Industry standard markup on plumbing parts is 50-100% for common items and 25-50% for expensive fixtures. A $20 supply line becomes $30-$40 on the invoice. A $500 water heater becomes $625-$750. The markup covers your time sourcing parts, maintaining truck inventory, warranty handling, and the convenience of having the part available immediately. Customers who buy their own parts still need you to install them, and you should charge a higher labor rate for customer-supplied materials to account for warranty risk.

Flat-Rate Pricing: Building Your Price Book

A flat-rate price book lists every common job with a set price. To build one, track your actual time and materials for 50-100 jobs across common categories: drain cleaning, faucet replacement, toilet repair, water heater install, garbage disposal, leak repair, etc. Average the cost plus your target margin. Update prices annually. Business Genie and other field service platforms let you store your price book digitally so techs can quote accurately in the field without calling the office.

Common Pricing Mistakes to Avoid

The biggest mistake is pricing based on what competitors charge instead of your actual costs. Your overhead, experience level, and speed are different from theirs. Other common mistakes: not accounting for drive time between jobs (30-60 minutes per job adds up), forgetting to include insurance and vehicle costs in overhead, giving free estimates on large jobs (charge a diagnostic fee and credit it toward the repair), and not raising prices annually to match inflation and rising costs. Review and adjust your pricing every January.

Frequently Asked Questions

What is the average hourly rate for a plumber?

Licensed plumbers in the US charge $95-$175/hour in 2025, depending on location, specialization, and experience. Apprentices or handymen doing basic plumbing charge $50-$80/hour. Master plumbers and emergency service rates range from $150-$250/hour. Your rate should be based on your costs and desired income, not just market averages.

Should plumbers charge flat rate or hourly?

Flat-rate pricing is better for most plumbing businesses. Customers prefer knowing the total cost upfront, and experienced plumbers earn more per hour when they finish jobs efficiently. Hourly pricing penalizes speed and creates disputes when jobs take longer than expected. Start with hourly pricing to learn your actual costs, then transition to flat-rate once you have data on 50+ completed jobs.

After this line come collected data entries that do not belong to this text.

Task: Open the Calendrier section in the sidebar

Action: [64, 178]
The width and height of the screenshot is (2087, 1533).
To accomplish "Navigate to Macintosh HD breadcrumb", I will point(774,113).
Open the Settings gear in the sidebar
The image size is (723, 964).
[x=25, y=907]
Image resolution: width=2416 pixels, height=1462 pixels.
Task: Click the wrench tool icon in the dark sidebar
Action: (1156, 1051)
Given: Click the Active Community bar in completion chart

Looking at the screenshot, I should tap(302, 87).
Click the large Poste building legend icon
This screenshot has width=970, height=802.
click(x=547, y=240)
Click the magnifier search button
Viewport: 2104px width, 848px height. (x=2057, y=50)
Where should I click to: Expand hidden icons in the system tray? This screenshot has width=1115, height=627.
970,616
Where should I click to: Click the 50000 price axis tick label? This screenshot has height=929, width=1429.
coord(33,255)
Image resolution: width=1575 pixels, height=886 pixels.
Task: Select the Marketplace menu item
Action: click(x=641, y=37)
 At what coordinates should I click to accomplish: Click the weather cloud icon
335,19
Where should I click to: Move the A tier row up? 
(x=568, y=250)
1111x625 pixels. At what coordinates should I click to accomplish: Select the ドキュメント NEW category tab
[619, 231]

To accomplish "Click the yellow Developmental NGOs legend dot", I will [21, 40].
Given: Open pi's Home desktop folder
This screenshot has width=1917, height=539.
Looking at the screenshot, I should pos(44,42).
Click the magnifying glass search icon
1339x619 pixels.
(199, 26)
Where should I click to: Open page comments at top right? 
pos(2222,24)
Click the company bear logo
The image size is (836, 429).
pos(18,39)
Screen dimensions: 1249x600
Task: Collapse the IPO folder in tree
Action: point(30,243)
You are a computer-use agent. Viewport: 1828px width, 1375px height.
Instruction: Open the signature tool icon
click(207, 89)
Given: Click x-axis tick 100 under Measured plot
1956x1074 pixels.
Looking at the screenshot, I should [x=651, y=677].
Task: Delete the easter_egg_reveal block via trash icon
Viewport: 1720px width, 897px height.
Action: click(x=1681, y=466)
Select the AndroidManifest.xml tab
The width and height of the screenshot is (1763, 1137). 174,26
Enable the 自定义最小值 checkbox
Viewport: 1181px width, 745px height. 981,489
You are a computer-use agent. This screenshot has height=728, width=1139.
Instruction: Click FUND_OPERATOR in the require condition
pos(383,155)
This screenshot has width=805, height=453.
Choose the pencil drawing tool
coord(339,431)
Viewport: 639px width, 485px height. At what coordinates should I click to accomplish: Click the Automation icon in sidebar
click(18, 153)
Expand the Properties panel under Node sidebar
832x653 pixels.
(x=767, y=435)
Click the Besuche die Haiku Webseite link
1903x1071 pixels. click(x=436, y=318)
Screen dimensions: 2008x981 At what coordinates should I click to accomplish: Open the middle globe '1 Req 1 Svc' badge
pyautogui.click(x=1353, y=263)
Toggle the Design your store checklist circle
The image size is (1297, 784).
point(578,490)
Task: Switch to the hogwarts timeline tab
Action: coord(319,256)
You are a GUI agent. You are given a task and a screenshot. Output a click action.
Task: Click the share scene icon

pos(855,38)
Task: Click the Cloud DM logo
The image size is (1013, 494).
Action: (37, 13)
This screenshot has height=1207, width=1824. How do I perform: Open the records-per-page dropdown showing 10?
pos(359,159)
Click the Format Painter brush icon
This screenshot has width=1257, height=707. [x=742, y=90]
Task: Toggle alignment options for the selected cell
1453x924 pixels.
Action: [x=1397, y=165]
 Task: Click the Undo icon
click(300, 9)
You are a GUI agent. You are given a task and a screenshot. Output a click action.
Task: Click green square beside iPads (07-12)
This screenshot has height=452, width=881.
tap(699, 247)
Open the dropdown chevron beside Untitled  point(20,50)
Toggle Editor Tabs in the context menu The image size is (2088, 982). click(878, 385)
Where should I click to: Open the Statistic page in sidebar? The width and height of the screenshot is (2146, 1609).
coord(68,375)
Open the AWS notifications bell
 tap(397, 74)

How much markup should I put on plumbing parts?

Standard markup is 50-100% on common parts and 25-50% on expensive fixtures. A $20 part becomes $30-$40; a $500 water heater becomes $625-$750. This covers sourcing time, truck inventory costs, and warranty handling. If a customer supplies their own parts, charge a higher labor rate to account for the lost markup and warranty risk.

How do I price emergency plumbing calls?

Emergency and after-hours plumbing calls typically carry a 1.5x to 2x premium over standard rates. If your normal rate is $100/hour, emergency calls should be $150-$200/hour. Many plumbers also charge a minimum service fee ($150-$300) for after-hours calls regardless of how long the job takes. The premium is justified by the inconvenience, disruption to your schedule, and the high value of the service to the customer.